Blue whales are massive marine mammals. They can reach 100 feet in length and 300,000 to 400,000 pounds. Their tongues weigh as much an elephant and they can live 80 years or more.
Local newspapers reported that Scientists conducted an autopsy, known as a necropsy, on site. “We found out that it was blunt force trauma due to a boat strike,” said Barbie Halaska, a biologist and research assistant at the Marine Mammal Center in Sausalito. “The whole left side of her body was damaged. We found 10 broken ribs and 10 fractured vertebrae near the tail and mid-body.”
Halaska said that although large whales are sometimes towed out to sea when they wash up on beaches, this one will be left on the beach to decompose, be eaten by birds and wash back into the ocean. That’s because there is a large reef off the beach, which is adjacent to Point Reyes National Seashore, she said.

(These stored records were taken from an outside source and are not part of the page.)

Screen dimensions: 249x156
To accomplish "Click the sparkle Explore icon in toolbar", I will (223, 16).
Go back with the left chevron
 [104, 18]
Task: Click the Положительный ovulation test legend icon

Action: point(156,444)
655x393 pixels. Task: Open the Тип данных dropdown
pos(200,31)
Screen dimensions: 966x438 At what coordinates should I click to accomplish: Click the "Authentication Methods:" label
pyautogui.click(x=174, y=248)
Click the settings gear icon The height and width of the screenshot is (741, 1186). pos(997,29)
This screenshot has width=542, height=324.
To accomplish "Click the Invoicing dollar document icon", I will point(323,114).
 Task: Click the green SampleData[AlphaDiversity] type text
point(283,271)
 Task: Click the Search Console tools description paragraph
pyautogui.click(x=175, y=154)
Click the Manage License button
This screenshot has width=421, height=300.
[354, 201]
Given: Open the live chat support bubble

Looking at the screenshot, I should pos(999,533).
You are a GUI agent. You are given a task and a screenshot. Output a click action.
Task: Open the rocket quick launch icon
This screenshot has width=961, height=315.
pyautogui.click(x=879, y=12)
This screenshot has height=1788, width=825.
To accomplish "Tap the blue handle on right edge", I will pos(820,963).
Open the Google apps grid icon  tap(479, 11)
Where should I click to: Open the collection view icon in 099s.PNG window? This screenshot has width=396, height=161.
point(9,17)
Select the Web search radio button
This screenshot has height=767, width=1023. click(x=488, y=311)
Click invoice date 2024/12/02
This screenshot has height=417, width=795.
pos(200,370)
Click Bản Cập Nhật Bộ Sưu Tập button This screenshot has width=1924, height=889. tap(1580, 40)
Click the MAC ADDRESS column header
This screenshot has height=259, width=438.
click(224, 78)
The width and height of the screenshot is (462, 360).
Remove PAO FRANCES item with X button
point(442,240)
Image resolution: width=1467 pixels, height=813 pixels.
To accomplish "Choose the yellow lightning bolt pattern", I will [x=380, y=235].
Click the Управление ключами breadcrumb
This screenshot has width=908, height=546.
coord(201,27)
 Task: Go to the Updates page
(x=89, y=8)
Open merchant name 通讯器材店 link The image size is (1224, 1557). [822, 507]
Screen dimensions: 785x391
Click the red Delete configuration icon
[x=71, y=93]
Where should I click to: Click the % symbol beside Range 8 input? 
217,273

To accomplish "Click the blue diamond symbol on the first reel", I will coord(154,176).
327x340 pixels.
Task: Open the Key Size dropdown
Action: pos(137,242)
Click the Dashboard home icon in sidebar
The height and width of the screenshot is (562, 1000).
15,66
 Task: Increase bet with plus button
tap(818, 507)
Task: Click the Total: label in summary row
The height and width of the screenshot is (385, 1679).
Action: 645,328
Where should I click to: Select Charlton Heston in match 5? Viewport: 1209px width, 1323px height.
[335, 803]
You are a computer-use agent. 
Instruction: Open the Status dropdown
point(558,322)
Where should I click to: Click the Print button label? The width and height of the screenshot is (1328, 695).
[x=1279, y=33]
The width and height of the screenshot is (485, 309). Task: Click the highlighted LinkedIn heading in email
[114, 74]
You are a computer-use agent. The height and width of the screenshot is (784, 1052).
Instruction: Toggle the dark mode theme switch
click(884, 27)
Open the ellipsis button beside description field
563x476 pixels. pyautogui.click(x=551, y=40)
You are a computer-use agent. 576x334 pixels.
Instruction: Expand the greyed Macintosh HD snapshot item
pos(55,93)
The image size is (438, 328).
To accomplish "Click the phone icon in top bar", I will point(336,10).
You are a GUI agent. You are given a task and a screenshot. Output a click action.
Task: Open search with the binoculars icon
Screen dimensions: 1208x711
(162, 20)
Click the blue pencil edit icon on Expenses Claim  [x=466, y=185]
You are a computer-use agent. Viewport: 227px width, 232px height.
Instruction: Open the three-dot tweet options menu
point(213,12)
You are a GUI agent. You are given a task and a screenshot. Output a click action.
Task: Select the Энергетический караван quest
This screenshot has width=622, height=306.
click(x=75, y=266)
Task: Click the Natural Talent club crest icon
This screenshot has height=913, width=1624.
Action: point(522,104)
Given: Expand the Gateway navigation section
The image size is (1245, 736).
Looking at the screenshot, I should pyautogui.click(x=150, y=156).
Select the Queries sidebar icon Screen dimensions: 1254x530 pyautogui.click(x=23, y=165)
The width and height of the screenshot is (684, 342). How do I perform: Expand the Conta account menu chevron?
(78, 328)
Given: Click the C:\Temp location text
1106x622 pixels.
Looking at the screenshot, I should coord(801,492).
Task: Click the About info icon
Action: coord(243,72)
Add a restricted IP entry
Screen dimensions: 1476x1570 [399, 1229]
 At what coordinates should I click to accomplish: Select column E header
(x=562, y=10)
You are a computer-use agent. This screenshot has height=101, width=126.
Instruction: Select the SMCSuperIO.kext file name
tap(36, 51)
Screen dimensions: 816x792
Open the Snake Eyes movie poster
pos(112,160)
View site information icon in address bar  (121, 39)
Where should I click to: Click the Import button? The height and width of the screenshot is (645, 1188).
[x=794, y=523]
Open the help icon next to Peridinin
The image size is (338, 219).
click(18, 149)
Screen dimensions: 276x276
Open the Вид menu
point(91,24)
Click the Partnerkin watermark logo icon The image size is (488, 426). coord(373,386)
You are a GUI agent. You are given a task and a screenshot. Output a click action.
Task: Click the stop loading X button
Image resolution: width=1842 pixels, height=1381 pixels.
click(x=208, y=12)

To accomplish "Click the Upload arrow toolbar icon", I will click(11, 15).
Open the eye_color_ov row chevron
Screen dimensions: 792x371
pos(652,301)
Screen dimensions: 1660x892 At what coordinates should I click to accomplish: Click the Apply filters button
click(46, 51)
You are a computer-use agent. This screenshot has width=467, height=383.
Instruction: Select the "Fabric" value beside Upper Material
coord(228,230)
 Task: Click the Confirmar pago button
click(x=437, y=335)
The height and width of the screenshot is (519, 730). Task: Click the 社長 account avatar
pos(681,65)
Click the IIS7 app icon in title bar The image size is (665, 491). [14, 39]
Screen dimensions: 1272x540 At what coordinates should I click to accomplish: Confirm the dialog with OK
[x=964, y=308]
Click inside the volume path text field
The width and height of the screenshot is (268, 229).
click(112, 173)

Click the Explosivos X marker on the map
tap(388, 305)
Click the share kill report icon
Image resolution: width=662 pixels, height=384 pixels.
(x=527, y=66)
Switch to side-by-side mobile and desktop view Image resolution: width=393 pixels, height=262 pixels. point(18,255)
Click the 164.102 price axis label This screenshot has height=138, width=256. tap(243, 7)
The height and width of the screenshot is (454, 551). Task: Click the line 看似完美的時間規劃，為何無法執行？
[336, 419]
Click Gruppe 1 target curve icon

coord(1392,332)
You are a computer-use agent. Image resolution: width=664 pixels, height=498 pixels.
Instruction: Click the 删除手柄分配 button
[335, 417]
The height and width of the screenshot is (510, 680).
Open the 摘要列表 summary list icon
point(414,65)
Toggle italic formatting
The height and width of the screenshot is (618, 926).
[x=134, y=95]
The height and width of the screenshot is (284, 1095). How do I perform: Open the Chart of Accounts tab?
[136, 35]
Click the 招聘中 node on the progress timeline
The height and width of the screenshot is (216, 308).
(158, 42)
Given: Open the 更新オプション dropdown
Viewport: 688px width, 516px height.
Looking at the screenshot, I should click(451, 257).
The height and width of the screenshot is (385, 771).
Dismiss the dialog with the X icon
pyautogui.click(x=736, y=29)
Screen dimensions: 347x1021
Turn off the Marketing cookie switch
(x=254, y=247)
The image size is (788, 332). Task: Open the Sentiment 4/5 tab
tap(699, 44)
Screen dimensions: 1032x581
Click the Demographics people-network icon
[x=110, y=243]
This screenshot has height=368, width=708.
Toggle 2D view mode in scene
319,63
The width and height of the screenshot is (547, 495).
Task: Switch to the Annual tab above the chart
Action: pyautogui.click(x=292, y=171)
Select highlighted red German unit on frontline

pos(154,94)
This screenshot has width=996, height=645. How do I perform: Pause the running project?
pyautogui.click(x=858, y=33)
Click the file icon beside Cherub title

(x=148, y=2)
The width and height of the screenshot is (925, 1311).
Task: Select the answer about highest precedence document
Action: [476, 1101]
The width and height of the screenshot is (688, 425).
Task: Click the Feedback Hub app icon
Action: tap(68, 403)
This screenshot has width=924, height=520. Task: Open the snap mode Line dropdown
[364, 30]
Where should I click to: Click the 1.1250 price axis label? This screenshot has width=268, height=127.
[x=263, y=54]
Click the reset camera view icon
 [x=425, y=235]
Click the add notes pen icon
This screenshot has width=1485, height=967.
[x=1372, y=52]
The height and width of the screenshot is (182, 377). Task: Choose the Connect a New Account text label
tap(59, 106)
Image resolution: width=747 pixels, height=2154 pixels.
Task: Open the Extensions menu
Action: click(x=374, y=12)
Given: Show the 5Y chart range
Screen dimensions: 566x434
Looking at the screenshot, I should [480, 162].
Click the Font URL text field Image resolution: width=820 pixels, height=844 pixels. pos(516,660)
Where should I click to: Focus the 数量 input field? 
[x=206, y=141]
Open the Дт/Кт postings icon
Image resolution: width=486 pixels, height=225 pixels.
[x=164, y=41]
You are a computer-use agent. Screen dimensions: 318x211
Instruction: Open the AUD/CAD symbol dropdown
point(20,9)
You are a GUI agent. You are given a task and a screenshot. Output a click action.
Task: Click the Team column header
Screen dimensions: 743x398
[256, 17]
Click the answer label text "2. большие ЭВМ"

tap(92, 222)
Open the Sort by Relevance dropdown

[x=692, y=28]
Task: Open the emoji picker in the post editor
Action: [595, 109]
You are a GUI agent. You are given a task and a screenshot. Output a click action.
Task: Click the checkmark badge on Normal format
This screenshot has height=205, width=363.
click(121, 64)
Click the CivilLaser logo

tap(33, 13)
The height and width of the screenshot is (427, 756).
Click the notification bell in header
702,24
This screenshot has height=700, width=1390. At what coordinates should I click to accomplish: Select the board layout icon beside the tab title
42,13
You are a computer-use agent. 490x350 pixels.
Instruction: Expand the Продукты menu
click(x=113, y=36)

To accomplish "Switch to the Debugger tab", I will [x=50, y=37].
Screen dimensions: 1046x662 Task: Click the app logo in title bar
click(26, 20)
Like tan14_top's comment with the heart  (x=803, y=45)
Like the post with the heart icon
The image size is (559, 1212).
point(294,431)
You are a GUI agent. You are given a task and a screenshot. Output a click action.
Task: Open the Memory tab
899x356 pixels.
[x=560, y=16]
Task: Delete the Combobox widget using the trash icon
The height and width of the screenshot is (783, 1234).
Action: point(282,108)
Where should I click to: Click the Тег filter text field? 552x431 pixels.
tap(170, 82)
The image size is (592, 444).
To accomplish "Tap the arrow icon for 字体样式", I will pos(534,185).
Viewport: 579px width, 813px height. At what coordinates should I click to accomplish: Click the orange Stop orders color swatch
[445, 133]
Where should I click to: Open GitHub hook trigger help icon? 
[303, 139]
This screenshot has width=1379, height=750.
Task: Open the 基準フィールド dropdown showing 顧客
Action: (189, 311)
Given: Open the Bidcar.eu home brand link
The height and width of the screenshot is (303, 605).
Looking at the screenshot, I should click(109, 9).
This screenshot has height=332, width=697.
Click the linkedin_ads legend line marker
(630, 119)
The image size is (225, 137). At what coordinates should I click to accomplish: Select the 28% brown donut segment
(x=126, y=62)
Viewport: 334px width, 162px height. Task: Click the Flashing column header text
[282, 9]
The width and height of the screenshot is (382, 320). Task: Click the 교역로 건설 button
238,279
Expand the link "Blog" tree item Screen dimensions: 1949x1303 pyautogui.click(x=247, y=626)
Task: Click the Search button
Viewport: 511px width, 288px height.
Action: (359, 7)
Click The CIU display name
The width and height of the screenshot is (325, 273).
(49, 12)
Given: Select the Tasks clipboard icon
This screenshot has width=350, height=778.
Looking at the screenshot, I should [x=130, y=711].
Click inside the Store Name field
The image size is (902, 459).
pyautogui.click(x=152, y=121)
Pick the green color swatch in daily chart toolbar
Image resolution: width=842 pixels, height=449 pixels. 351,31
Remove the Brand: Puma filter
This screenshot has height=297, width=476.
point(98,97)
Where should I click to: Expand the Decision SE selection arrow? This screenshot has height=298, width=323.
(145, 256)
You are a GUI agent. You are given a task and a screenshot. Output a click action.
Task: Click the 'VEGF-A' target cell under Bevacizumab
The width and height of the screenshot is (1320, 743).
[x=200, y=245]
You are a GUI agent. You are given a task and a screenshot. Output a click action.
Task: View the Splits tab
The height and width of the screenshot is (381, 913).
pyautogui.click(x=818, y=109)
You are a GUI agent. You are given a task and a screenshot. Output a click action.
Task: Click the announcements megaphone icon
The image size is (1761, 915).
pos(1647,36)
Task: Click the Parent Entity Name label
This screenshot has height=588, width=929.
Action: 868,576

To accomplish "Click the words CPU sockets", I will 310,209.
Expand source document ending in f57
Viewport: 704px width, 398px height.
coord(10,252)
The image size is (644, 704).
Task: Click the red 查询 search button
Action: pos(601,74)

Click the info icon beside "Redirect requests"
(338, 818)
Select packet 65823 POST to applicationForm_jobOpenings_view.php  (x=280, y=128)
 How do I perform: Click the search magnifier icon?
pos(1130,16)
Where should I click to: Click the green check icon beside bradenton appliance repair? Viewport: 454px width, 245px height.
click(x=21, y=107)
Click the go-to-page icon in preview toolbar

This incident was only the ninth time in the 42-year history of the center that it has responded to a blue whale death.
Information from a photo database of blue whales based on their tail markings revealed a match with this weekend’s whale. It was first identified off California in 1999 and seen in at least 11 different years mostly in the Santa Barbara Channel area, according to the Marine Mammal Center.
There are between 8,000-9,000 blue whales worldwide. Roughly 2,800 blue whales feed along the California coast, according to the Marine Mammal Center. They make up the largest concentration of blue whales in the world.